[PROBLEM DESCRIPTION]
Can you quote every one of the items below verbatim, line for line?

[PROVIDED DATA]
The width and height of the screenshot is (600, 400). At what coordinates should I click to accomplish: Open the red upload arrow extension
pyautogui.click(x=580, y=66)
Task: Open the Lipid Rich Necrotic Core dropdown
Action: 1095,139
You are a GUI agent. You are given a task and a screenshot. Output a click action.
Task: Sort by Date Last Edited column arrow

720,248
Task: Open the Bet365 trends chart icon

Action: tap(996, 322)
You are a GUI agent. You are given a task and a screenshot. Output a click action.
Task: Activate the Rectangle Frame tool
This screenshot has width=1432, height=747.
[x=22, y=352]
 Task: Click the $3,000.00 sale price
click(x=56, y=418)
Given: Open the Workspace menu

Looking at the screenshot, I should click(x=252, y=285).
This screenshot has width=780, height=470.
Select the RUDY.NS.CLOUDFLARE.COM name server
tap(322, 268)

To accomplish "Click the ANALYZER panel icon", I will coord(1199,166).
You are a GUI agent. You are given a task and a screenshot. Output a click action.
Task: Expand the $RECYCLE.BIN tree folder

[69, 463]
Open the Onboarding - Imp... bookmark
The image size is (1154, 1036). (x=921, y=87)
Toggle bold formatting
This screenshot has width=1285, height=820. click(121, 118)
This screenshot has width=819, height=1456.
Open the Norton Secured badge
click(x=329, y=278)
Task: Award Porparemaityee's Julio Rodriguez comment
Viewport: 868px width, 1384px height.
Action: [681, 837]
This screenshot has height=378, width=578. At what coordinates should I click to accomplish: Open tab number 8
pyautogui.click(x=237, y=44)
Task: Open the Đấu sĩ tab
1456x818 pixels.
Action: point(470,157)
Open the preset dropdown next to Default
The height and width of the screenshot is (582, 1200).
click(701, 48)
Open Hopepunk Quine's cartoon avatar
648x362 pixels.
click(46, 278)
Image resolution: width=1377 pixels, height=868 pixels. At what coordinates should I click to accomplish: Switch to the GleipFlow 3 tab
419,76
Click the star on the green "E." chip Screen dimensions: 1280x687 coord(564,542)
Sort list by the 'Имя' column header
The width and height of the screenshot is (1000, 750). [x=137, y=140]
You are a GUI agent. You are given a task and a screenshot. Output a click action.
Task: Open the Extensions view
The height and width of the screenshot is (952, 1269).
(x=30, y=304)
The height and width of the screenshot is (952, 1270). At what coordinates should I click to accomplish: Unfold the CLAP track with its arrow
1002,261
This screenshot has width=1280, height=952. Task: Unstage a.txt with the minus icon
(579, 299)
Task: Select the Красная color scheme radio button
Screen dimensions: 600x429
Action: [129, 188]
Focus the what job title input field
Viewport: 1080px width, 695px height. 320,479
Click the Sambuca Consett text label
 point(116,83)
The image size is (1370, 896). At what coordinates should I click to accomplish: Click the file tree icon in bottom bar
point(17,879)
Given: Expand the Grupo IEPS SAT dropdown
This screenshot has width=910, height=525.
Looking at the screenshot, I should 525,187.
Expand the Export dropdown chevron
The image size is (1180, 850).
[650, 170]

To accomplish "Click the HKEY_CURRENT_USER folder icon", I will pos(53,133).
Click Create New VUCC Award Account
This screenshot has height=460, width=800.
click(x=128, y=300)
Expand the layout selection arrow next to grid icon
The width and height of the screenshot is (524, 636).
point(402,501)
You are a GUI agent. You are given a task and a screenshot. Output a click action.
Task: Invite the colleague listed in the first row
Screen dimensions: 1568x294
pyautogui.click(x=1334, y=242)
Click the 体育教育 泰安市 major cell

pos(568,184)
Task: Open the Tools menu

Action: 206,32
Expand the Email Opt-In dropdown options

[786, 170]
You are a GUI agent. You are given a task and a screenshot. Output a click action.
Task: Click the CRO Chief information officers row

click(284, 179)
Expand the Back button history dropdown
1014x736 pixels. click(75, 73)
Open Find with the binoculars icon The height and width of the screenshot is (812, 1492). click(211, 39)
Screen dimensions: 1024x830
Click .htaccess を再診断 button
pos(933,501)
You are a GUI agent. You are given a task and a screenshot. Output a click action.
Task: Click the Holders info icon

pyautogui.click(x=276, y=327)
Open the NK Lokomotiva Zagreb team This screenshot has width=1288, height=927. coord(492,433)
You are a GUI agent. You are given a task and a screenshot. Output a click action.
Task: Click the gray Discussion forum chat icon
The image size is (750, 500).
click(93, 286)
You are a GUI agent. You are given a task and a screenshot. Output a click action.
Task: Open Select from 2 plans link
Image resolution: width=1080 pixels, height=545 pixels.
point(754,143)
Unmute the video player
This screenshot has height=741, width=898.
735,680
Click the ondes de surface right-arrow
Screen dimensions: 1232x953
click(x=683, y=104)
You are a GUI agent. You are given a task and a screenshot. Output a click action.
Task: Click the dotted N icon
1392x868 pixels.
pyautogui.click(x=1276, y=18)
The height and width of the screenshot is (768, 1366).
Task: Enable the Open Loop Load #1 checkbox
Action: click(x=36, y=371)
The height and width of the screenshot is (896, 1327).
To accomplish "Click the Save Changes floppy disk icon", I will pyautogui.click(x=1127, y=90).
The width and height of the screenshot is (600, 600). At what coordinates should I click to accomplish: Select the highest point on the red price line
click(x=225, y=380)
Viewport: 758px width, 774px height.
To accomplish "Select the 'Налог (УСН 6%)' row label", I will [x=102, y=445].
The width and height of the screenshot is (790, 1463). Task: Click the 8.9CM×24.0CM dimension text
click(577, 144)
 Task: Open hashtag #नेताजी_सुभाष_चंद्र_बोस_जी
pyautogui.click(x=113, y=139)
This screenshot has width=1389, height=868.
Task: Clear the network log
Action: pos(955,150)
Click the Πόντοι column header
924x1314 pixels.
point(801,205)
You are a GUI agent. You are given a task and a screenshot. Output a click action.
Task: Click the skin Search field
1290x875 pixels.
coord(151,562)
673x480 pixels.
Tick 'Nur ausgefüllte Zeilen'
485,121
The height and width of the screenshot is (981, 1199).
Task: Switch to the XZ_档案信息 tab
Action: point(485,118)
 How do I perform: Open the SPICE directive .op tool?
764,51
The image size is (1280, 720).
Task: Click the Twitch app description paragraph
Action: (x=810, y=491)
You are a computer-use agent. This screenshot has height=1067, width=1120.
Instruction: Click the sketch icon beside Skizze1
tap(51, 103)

[SOLUTION]
The width and height of the screenshot is (600, 400). At what coordinates should I click to accomplish: Open the red upload arrow extension
pyautogui.click(x=580, y=66)
Task: Open the Lipid Rich Necrotic Core dropdown
Action: 1095,139
You are a GUI agent. You are given a task and a screenshot. Output a click action.
Task: Sort by Date Last Edited column arrow

720,248
Task: Open the Bet365 trends chart icon

Action: tap(996, 322)
You are a GUI agent. You are given a task and a screenshot. Output a click action.
Task: Activate the Rectangle Frame tool
This screenshot has width=1432, height=747.
[x=22, y=352]
 Task: Click the $3,000.00 sale price
click(x=56, y=418)
Given: Open the Workspace menu

Looking at the screenshot, I should click(x=252, y=285).
This screenshot has width=780, height=470.
Select the RUDY.NS.CLOUDFLARE.COM name server
tap(322, 268)

To accomplish "Click the ANALYZER panel icon", I will coord(1199,166).
You are a GUI agent. You are given a task and a screenshot. Output a click action.
Task: Expand the $RECYCLE.BIN tree folder

[69, 463]
Open the Onboarding - Imp... bookmark
The image size is (1154, 1036). (x=921, y=87)
Toggle bold formatting
This screenshot has width=1285, height=820. click(121, 118)
This screenshot has width=819, height=1456.
Open the Norton Secured badge
click(x=329, y=278)
Task: Award Porparemaityee's Julio Rodriguez comment
Viewport: 868px width, 1384px height.
Action: [681, 837]
This screenshot has height=378, width=578. At what coordinates should I click to accomplish: Open tab number 8
pyautogui.click(x=237, y=44)
Task: Open the Đấu sĩ tab
1456x818 pixels.
Action: point(470,157)
Open the preset dropdown next to Default
The height and width of the screenshot is (582, 1200).
click(701, 48)
Open Hopepunk Quine's cartoon avatar
648x362 pixels.
click(46, 278)
Image resolution: width=1377 pixels, height=868 pixels. At what coordinates should I click to accomplish: Switch to the GleipFlow 3 tab
419,76
Click the star on the green "E." chip Screen dimensions: 1280x687 coord(564,542)
Sort list by the 'Имя' column header
The width and height of the screenshot is (1000, 750). [x=137, y=140]
You are a GUI agent. You are given a task and a screenshot. Output a click action.
Task: Open the Extensions view
The height and width of the screenshot is (952, 1269).
(x=30, y=304)
The height and width of the screenshot is (952, 1270). At what coordinates should I click to accomplish: Unfold the CLAP track with its arrow
1002,261
This screenshot has width=1280, height=952. Task: Unstage a.txt with the minus icon
(579, 299)
Task: Select the Красная color scheme radio button
Screen dimensions: 600x429
Action: [129, 188]
Focus the what job title input field
Viewport: 1080px width, 695px height. 320,479
Click the Sambuca Consett text label
 point(116,83)
The image size is (1370, 896). At what coordinates should I click to accomplish: Click the file tree icon in bottom bar
point(17,879)
Given: Expand the Grupo IEPS SAT dropdown
This screenshot has width=910, height=525.
Looking at the screenshot, I should 525,187.
Expand the Export dropdown chevron
The image size is (1180, 850).
[650, 170]

To accomplish "Click the HKEY_CURRENT_USER folder icon", I will pos(53,133).
Click Create New VUCC Award Account
This screenshot has height=460, width=800.
click(x=128, y=300)
Expand the layout selection arrow next to grid icon
The width and height of the screenshot is (524, 636).
point(402,501)
You are a GUI agent. You are given a task and a screenshot. Output a click action.
Task: Invite the colleague listed in the first row
Screen dimensions: 1568x294
pyautogui.click(x=1334, y=242)
Click the 体育教育 泰安市 major cell

pos(568,184)
Task: Open the Tools menu

Action: 206,32
Expand the Email Opt-In dropdown options

[786, 170]
You are a GUI agent. You are given a task and a screenshot. Output a click action.
Task: Click the CRO Chief information officers row

click(284, 179)
Expand the Back button history dropdown
1014x736 pixels. click(75, 73)
Open Find with the binoculars icon The height and width of the screenshot is (812, 1492). click(211, 39)
Screen dimensions: 1024x830
Click .htaccess を再診断 button
pos(933,501)
You are a GUI agent. You are given a task and a screenshot. Output a click action.
Task: Click the Holders info icon

pyautogui.click(x=276, y=327)
Open the NK Lokomotiva Zagreb team This screenshot has width=1288, height=927. coord(492,433)
You are a GUI agent. You are given a task and a screenshot. Output a click action.
Task: Click the gray Discussion forum chat icon
The image size is (750, 500).
click(93, 286)
You are a GUI agent. You are given a task and a screenshot. Output a click action.
Task: Open Select from 2 plans link
Image resolution: width=1080 pixels, height=545 pixels.
point(754,143)
Unmute the video player
This screenshot has height=741, width=898.
735,680
Click the ondes de surface right-arrow
Screen dimensions: 1232x953
click(x=683, y=104)
You are a GUI agent. You are given a task and a screenshot. Output a click action.
Task: Click the dotted N icon
1392x868 pixels.
pyautogui.click(x=1276, y=18)
The height and width of the screenshot is (768, 1366).
Task: Enable the Open Loop Load #1 checkbox
Action: click(x=36, y=371)
The height and width of the screenshot is (896, 1327).
To accomplish "Click the Save Changes floppy disk icon", I will pyautogui.click(x=1127, y=90).
The width and height of the screenshot is (600, 600). At what coordinates should I click to accomplish: Select the highest point on the red price line
click(x=225, y=380)
Viewport: 758px width, 774px height.
To accomplish "Select the 'Налог (УСН 6%)' row label", I will [x=102, y=445].
The width and height of the screenshot is (790, 1463). Task: Click the 8.9CM×24.0CM dimension text
click(577, 144)
 Task: Open hashtag #नेताजी_सुभाष_चंद्र_बोस_जी
pyautogui.click(x=113, y=139)
This screenshot has width=1389, height=868.
Task: Clear the network log
Action: pos(955,150)
Click the Πόντοι column header
924x1314 pixels.
point(801,205)
You are a GUI agent. You are given a task and a screenshot. Output a click action.
Task: Click the skin Search field
1290x875 pixels.
coord(151,562)
673x480 pixels.
Tick 'Nur ausgefüllte Zeilen'
485,121
The height and width of the screenshot is (981, 1199).
Task: Switch to the XZ_档案信息 tab
Action: point(485,118)
 How do I perform: Open the SPICE directive .op tool?
764,51
The image size is (1280, 720).
Task: Click the Twitch app description paragraph
Action: (x=810, y=491)
You are a computer-use agent. This screenshot has height=1067, width=1120.
Instruction: Click the sketch icon beside Skizze1
tap(51, 103)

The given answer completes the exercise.